This study describes five distinct trajectories of the development of daytime and night-time bladder control in childhood and finds evidence that they are differentially associated with bladder and bowel symptoms in adolescence. The ‘persistent wetting’ trajectory was more common in boys and was associated with increased odds of bedwetting, daytime wetting, nocturia, urgency and passing hard stools in adolescence. There was a 23-fold increase in the odds of adolescent bedwetting in those with persistent wetting compared with around a threefold increase in those with bedwetting alone. Children with bedwetting alone did not have increased odds of any other bladder or bowel symptoms in adolescence. Daytime wetting alone in childhood was more common in girls and was strongly associated with daytime wetting in adolescence and with voiding postponement and passing hard stools. Children who experienced delayed attainment of bladder control also had increased odds of UI and voiding postponement in adolescence.
The major strength of this study is the availability of repeated measures of bedwetting and daytime wetting across childhood in a large, representative cohort. Using this data, we modelled parallel trajectories of childhood urinary incontinence and related these to adolescent outcomes. Our previous separate trajectory models of daytime wetting and bedwetting did not take into account the comorbidity between these types of incontinence.21–23 By refining our earlier models, we have provided further insights into the heterogeneity in the development of continence.

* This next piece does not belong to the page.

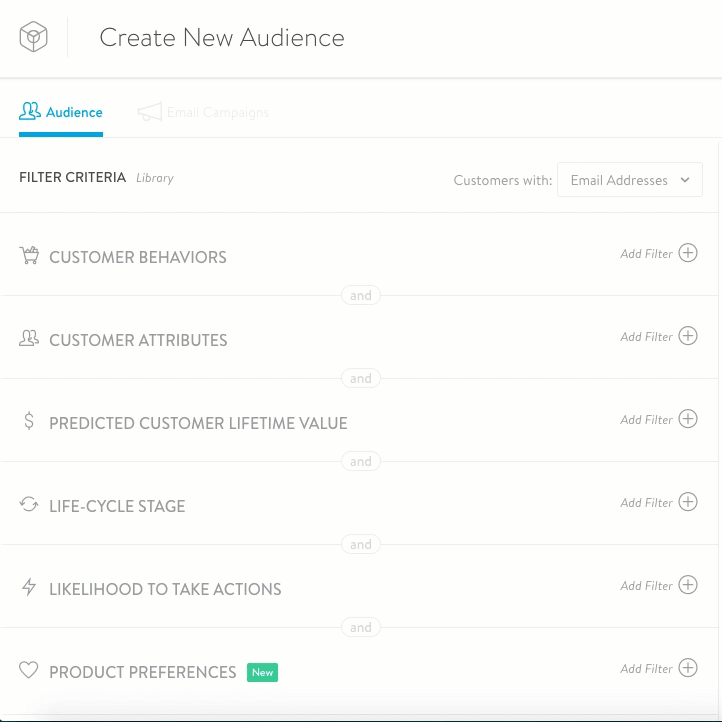Click plus icon for Predicted Customer Lifetime Value

tap(688, 419)
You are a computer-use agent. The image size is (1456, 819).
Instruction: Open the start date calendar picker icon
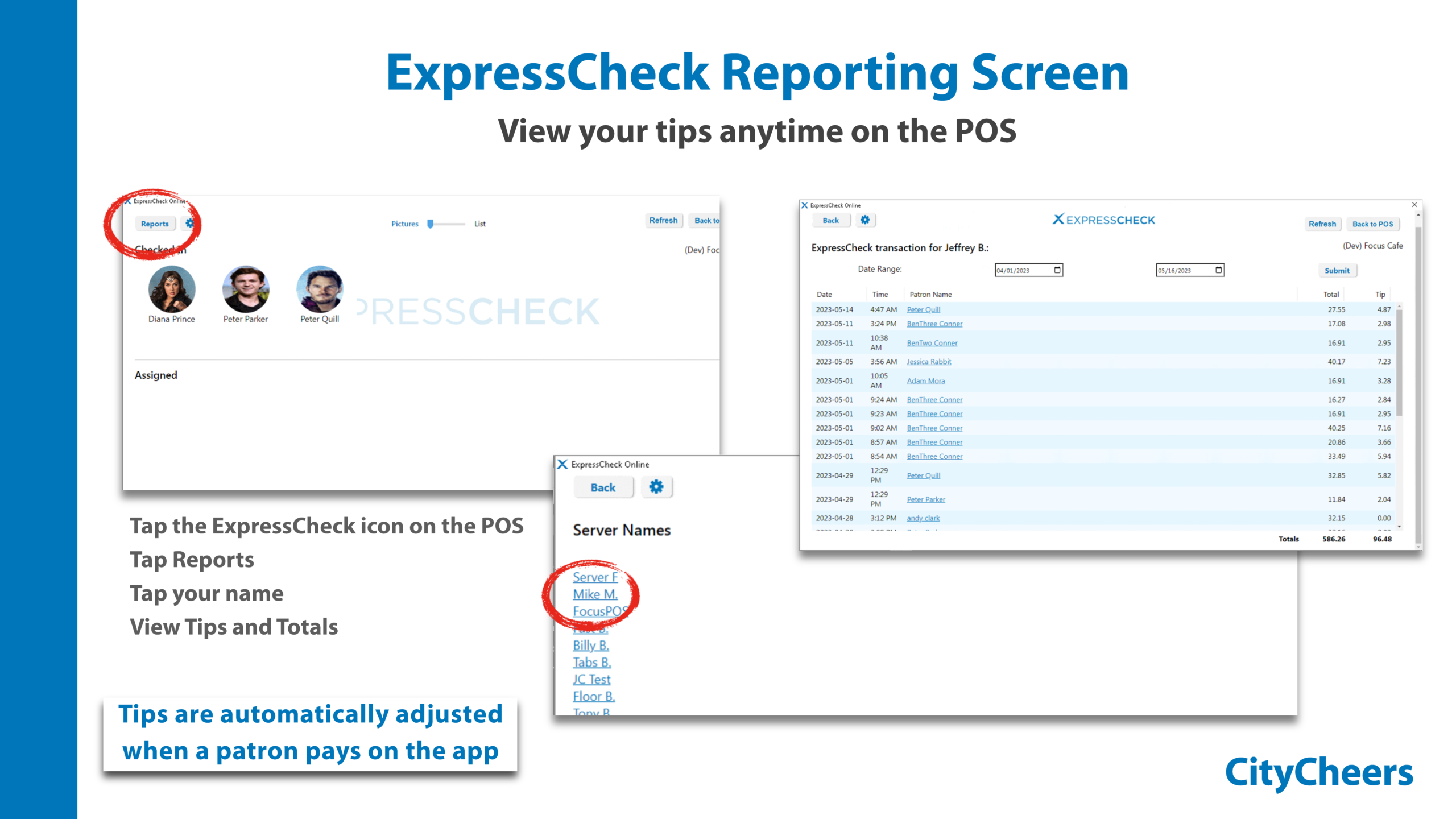tap(1057, 270)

This study has several limitations that need to be considered when interpreting the findings. Adolescent bladder and bowel symptoms were based on self-report rather than clinical diagnosis. It is reassuring that the prevalence and gender distribution of bedwetting and daytime wetting is comparable to other studies of adolescents.1 ,6 ,8 Using self-reports is more problematic for voiding frequency, voided volume and stool frequency due to recall error and difficulty appreciating what constitutes ‘the norm’. This might explain why we found no evidence for associations with these outcomes. It is possible that 14-year-olds overestimated the bladder and bowel symptoms if they had childhood continence problems. The prevalence of LUTS in our study is, however, comparable to another prospective study of adolescents.6 Voiding postponement was the most commonly reported LUTS (almost 14%). To the best of our knowledge, there are no other population-based studies reporting the prevalence of this symptom in adolescents. Postponing voiding is a very common behaviour and is considered problematic only when there is habitual postponement of micturition using holding manoeuvres,25 but adolescents in our study were not asked to report this. We were unable to compare the prevalence of the bowel symptoms with other studies because, to the best of our knowledge, there are no epidemiological studies of these symptoms at a similar age. The prevalence of constipation at 0–18 years was reported to be 8.9% in a systematic review, but the prevalence in adolescence was not provided separately.26 We identified a class of children with ‘persistent wetting’ (persistent bedwetting with daytime wetting) but, to reduce model complexity, we did not include other daytime LUTS associated with NMNE.9 A further limitation is that soiling and constipation were not included in the latent classes. There was no information available on underlying anatomical or neurological causes of incontinence in our sample, but the vast majority of cases of nocturnal enuresis and daytime wetting are known to be functional.27 Finally, we did not consider whether treatment for UI might have impacted on the findings. Parents were asked to report whether children had received treatment (bedwetting alarm or medication) for UI at ages 7 and 9 years. Only a small proportion of children (0.2–0.4%) had received treatment and there was no information on the onset or duration of treatment.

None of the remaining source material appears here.